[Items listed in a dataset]
┄┄┄┄┄┄

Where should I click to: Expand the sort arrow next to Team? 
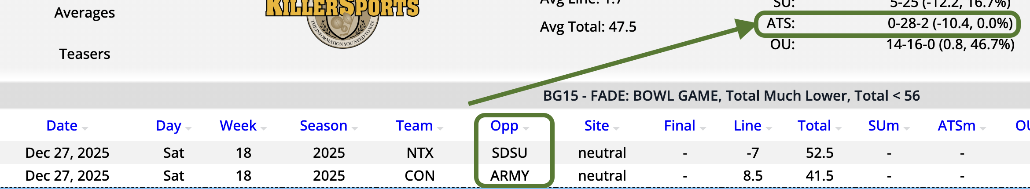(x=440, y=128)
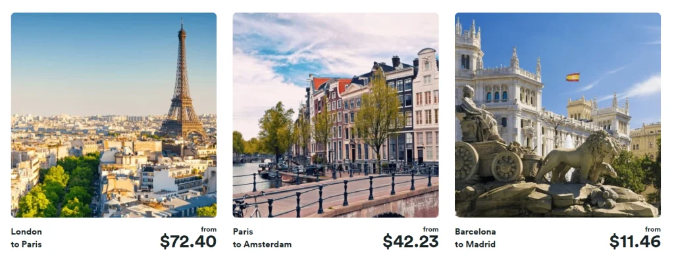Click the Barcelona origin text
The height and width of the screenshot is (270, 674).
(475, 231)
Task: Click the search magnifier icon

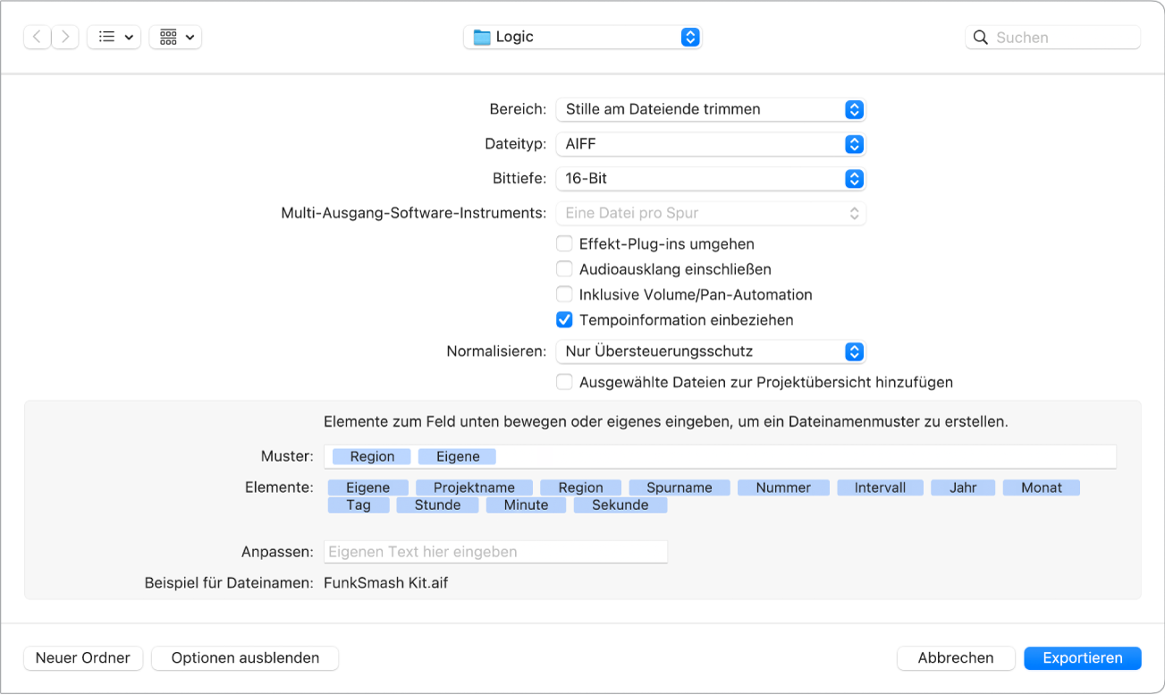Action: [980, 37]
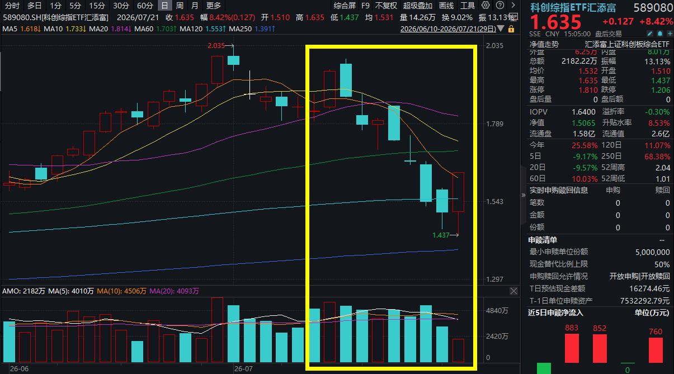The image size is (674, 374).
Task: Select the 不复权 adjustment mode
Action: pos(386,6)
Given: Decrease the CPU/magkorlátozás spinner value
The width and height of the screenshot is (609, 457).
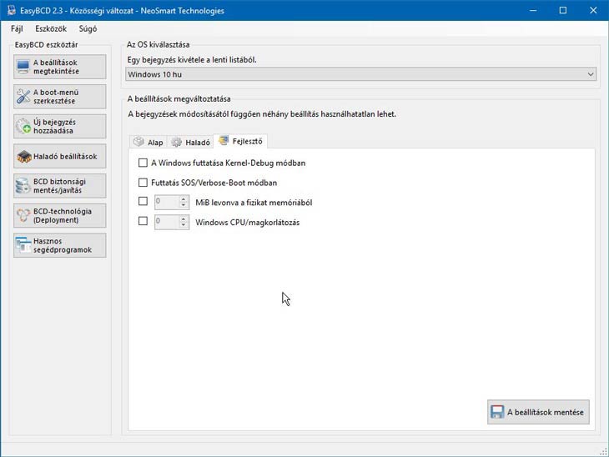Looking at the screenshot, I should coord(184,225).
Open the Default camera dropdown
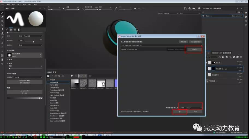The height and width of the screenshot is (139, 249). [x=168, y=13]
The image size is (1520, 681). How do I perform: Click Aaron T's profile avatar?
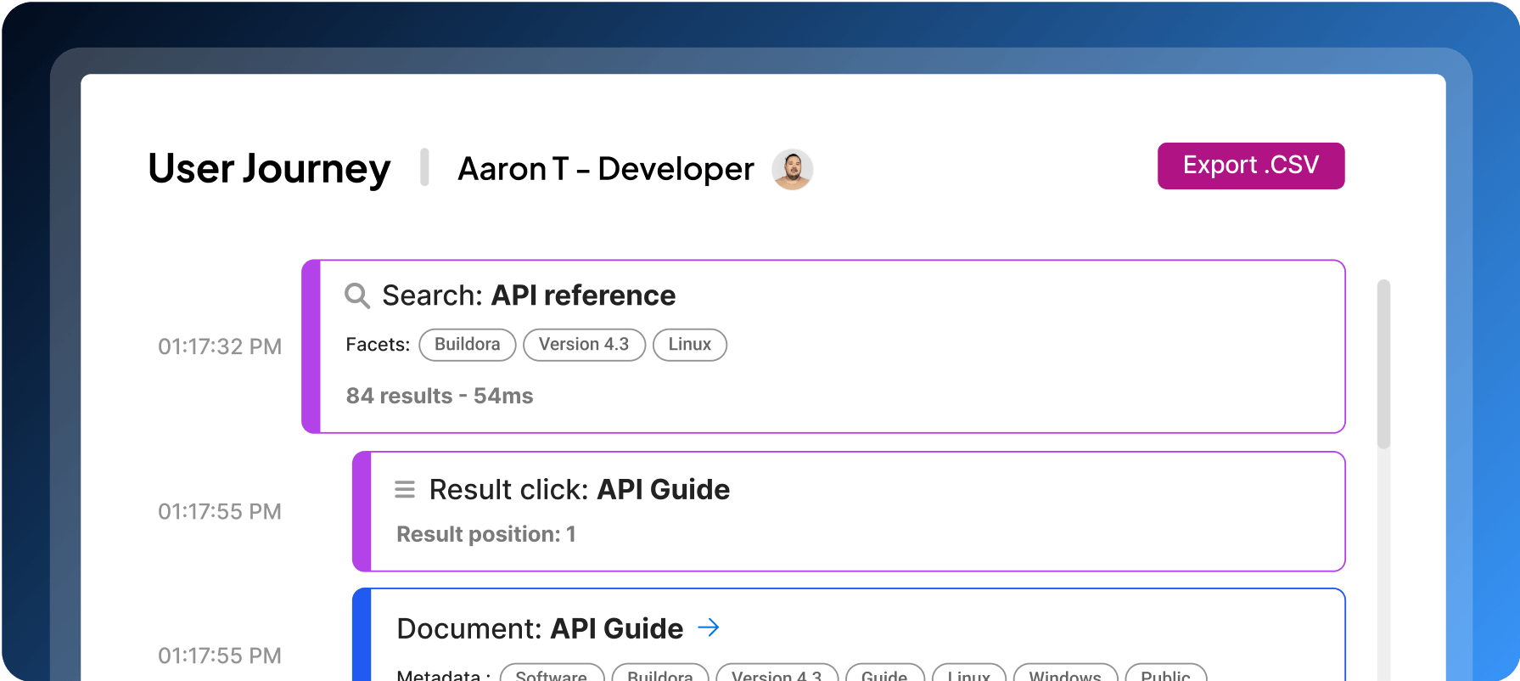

┄┄┄┄┄┄

**EXERCISE DIRECTIONS:** Give every entry back unchanged, with no pictures.

**EXERCISE RESPONSE:**
Where should I click to: Expand the sort arrow next to Team? 
(x=440, y=128)
Click the Barcelona origin text
The height and width of the screenshot is (270, 674).
(475, 231)
Task: Click the search magnifier icon

Action: [980, 37]
The image size is (674, 374).
Task: Select the 不复权 adjustment mode
Action: pos(386,6)
Given: Decrease the CPU/magkorlátozás spinner value
The width and height of the screenshot is (609, 457).
Looking at the screenshot, I should coord(184,225).
Open the Default camera dropdown
The height and width of the screenshot is (139, 249). [x=168, y=13]
The image size is (1520, 681). How do I perform: Click Aaron T's profile avatar?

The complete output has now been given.